• **What to do**: Return every line of the listing below without any changes.

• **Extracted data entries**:
☆ ☆ ☆

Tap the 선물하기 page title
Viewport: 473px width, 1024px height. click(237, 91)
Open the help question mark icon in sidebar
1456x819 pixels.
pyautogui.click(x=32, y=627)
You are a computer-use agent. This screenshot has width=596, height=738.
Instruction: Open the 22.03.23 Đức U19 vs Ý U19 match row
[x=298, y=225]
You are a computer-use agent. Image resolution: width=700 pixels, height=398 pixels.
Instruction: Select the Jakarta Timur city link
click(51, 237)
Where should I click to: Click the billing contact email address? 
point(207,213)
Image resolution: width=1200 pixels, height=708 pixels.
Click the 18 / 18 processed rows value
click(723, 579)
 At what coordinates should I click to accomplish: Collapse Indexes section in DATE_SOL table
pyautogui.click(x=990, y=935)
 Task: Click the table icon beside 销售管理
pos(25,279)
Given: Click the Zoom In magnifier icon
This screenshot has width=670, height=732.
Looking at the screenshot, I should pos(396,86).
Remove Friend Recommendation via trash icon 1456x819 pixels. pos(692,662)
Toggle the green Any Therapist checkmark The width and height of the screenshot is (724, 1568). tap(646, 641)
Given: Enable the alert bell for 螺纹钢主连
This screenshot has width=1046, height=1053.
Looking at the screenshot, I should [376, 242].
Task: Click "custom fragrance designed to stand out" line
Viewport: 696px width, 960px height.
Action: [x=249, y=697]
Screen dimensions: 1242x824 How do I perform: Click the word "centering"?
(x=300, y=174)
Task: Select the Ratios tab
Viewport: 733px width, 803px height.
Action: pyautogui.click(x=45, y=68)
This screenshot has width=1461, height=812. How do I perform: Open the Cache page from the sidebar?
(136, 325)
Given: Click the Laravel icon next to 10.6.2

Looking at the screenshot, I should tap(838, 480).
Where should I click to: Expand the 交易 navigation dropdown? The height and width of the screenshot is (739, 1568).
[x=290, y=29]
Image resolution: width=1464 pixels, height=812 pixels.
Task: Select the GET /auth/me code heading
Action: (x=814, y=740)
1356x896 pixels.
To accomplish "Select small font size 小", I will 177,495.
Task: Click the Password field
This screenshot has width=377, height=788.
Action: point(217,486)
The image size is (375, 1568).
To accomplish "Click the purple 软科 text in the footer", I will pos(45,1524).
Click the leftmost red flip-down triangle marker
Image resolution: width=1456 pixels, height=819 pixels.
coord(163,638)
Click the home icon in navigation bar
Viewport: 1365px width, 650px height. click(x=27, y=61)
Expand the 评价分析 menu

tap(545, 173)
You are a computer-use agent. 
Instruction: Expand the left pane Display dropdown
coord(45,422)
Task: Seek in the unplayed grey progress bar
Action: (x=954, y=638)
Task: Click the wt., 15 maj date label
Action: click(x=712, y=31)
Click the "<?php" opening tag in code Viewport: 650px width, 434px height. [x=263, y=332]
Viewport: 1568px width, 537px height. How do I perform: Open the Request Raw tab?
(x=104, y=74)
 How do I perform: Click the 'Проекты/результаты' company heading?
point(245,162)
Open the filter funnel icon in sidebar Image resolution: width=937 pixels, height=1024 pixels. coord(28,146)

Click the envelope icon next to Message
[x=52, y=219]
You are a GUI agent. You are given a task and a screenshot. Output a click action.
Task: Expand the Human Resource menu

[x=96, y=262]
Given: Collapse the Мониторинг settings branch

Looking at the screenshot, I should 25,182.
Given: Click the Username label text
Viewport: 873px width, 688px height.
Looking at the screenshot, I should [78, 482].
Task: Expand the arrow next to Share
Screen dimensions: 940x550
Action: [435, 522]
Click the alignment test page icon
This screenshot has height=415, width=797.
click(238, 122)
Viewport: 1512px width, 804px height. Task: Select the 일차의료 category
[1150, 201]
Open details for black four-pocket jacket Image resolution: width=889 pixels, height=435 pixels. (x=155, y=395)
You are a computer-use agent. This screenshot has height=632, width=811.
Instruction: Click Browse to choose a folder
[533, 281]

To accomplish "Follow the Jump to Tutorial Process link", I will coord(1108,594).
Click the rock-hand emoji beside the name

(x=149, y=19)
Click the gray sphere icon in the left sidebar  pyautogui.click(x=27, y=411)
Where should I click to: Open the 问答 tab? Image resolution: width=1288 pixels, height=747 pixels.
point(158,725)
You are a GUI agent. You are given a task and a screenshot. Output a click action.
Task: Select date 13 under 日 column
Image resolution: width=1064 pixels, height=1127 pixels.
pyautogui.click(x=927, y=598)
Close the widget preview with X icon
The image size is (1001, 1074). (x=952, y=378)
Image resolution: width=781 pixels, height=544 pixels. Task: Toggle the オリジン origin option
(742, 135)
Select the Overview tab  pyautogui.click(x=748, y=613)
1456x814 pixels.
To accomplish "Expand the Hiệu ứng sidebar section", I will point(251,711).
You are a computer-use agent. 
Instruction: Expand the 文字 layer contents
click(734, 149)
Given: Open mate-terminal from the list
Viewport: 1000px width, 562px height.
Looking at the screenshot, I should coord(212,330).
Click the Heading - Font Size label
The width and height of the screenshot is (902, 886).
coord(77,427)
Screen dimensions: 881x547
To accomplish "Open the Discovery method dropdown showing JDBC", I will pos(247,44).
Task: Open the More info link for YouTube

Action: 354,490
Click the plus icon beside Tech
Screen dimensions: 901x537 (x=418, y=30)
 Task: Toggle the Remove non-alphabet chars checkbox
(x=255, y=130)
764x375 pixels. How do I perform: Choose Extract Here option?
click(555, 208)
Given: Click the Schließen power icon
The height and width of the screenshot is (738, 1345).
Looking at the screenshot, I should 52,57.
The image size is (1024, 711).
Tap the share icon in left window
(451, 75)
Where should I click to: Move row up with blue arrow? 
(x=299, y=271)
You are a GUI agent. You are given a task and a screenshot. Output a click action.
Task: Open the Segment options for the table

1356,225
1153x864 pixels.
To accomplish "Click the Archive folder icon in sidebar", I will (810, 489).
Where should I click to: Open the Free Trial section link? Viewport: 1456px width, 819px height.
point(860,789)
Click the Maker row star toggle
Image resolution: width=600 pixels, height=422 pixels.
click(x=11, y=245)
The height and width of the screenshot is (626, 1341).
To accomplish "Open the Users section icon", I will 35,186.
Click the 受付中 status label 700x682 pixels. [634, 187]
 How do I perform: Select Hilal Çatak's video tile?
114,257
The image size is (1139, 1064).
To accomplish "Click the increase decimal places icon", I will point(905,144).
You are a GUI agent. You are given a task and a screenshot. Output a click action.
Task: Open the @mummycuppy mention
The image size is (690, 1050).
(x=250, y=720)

☆ ☆ ☆

• **Written reply**:
Tap the 선물하기 page title
Viewport: 473px width, 1024px height. click(237, 91)
Open the help question mark icon in sidebar
1456x819 pixels.
pyautogui.click(x=32, y=627)
You are a computer-use agent. This screenshot has width=596, height=738.
Instruction: Open the 22.03.23 Đức U19 vs Ý U19 match row
[x=298, y=225]
You are a computer-use agent. Image resolution: width=700 pixels, height=398 pixels.
Instruction: Select the Jakarta Timur city link
click(51, 237)
Where should I click to: Click the billing contact email address? 
point(207,213)
Image resolution: width=1200 pixels, height=708 pixels.
Click the 18 / 18 processed rows value
click(723, 579)
 At what coordinates should I click to accomplish: Collapse Indexes section in DATE_SOL table
pyautogui.click(x=990, y=935)
 Task: Click the table icon beside 销售管理
pos(25,279)
Given: Click the Zoom In magnifier icon
This screenshot has width=670, height=732.
Looking at the screenshot, I should pos(396,86).
Remove Friend Recommendation via trash icon 1456x819 pixels. pos(692,662)
Toggle the green Any Therapist checkmark The width and height of the screenshot is (724, 1568). tap(646, 641)
Given: Enable the alert bell for 螺纹钢主连
This screenshot has width=1046, height=1053.
Looking at the screenshot, I should [376, 242].
Task: Click "custom fragrance designed to stand out" line
Viewport: 696px width, 960px height.
Action: [x=249, y=697]
Screen dimensions: 1242x824 How do I perform: Click the word "centering"?
(x=300, y=174)
Task: Select the Ratios tab
Viewport: 733px width, 803px height.
Action: pyautogui.click(x=45, y=68)
This screenshot has width=1461, height=812. How do I perform: Open the Cache page from the sidebar?
(136, 325)
Given: Click the Laravel icon next to 10.6.2

Looking at the screenshot, I should tap(838, 480).
Where should I click to: Expand the 交易 navigation dropdown? The height and width of the screenshot is (739, 1568).
[x=290, y=29]
Image resolution: width=1464 pixels, height=812 pixels.
Task: Select the GET /auth/me code heading
Action: (x=814, y=740)
1356x896 pixels.
To accomplish "Select small font size 小", I will 177,495.
Task: Click the Password field
This screenshot has width=377, height=788.
Action: point(217,486)
The image size is (375, 1568).
To accomplish "Click the purple 软科 text in the footer", I will pos(45,1524).
Click the leftmost red flip-down triangle marker
Image resolution: width=1456 pixels, height=819 pixels.
coord(163,638)
Click the home icon in navigation bar
Viewport: 1365px width, 650px height. click(x=27, y=61)
Expand the 评价分析 menu

tap(545, 173)
You are a computer-use agent. 
Instruction: Expand the left pane Display dropdown
coord(45,422)
Task: Seek in the unplayed grey progress bar
Action: (x=954, y=638)
Task: Click the wt., 15 maj date label
Action: click(x=712, y=31)
Click the "<?php" opening tag in code Viewport: 650px width, 434px height. [x=263, y=332]
Viewport: 1568px width, 537px height. How do I perform: Open the Request Raw tab?
(x=104, y=74)
 How do I perform: Click the 'Проекты/результаты' company heading?
point(245,162)
Open the filter funnel icon in sidebar Image resolution: width=937 pixels, height=1024 pixels. coord(28,146)

Click the envelope icon next to Message
[x=52, y=219]
You are a GUI agent. You are given a task and a screenshot. Output a click action.
Task: Expand the Human Resource menu

[x=96, y=262]
Given: Collapse the Мониторинг settings branch

Looking at the screenshot, I should 25,182.
Given: Click the Username label text
Viewport: 873px width, 688px height.
Looking at the screenshot, I should [78, 482].
Task: Expand the arrow next to Share
Screen dimensions: 940x550
Action: [435, 522]
Click the alignment test page icon
This screenshot has height=415, width=797.
click(238, 122)
Viewport: 1512px width, 804px height. Task: Select the 일차의료 category
[1150, 201]
Open details for black four-pocket jacket Image resolution: width=889 pixels, height=435 pixels. (x=155, y=395)
You are a computer-use agent. This screenshot has height=632, width=811.
Instruction: Click Browse to choose a folder
[533, 281]

To accomplish "Follow the Jump to Tutorial Process link", I will coord(1108,594).
Click the rock-hand emoji beside the name

(x=149, y=19)
Click the gray sphere icon in the left sidebar  pyautogui.click(x=27, y=411)
Where should I click to: Open the 问答 tab? Image resolution: width=1288 pixels, height=747 pixels.
point(158,725)
You are a GUI agent. You are given a task and a screenshot. Output a click action.
Task: Select date 13 under 日 column
Image resolution: width=1064 pixels, height=1127 pixels.
pyautogui.click(x=927, y=598)
Close the widget preview with X icon
The image size is (1001, 1074). (x=952, y=378)
Image resolution: width=781 pixels, height=544 pixels. Task: Toggle the オリジン origin option
(742, 135)
Select the Overview tab  pyautogui.click(x=748, y=613)
1456x814 pixels.
To accomplish "Expand the Hiệu ứng sidebar section", I will point(251,711).
You are a computer-use agent. 
Instruction: Expand the 文字 layer contents
click(734, 149)
Given: Open mate-terminal from the list
Viewport: 1000px width, 562px height.
Looking at the screenshot, I should coord(212,330).
Click the Heading - Font Size label
The width and height of the screenshot is (902, 886).
coord(77,427)
Screen dimensions: 881x547
To accomplish "Open the Discovery method dropdown showing JDBC", I will pos(247,44).
Task: Open the More info link for YouTube

Action: 354,490
Click the plus icon beside Tech
Screen dimensions: 901x537 (x=418, y=30)
 Task: Toggle the Remove non-alphabet chars checkbox
(x=255, y=130)
764x375 pixels. How do I perform: Choose Extract Here option?
click(555, 208)
Given: Click the Schließen power icon
The height and width of the screenshot is (738, 1345).
Looking at the screenshot, I should 52,57.
The image size is (1024, 711).
Tap the share icon in left window
(451, 75)
Where should I click to: Move row up with blue arrow? 
(x=299, y=271)
You are a GUI agent. You are given a task and a screenshot. Output a click action.
Task: Open the Segment options for the table

1356,225
1153x864 pixels.
To accomplish "Click the Archive folder icon in sidebar", I will (810, 489).
Where should I click to: Open the Free Trial section link? Viewport: 1456px width, 819px height.
point(860,789)
Click the Maker row star toggle
Image resolution: width=600 pixels, height=422 pixels.
click(x=11, y=245)
The height and width of the screenshot is (626, 1341).
To accomplish "Open the Users section icon", I will 35,186.
Click the 受付中 status label 700x682 pixels. [634, 187]
 How do I perform: Select Hilal Çatak's video tile?
114,257
The image size is (1139, 1064).
To accomplish "Click the increase decimal places icon", I will point(905,144).
You are a GUI agent. You are given a task and a screenshot. Output a click action.
Task: Open the @mummycuppy mention
The image size is (690, 1050).
(x=250, y=720)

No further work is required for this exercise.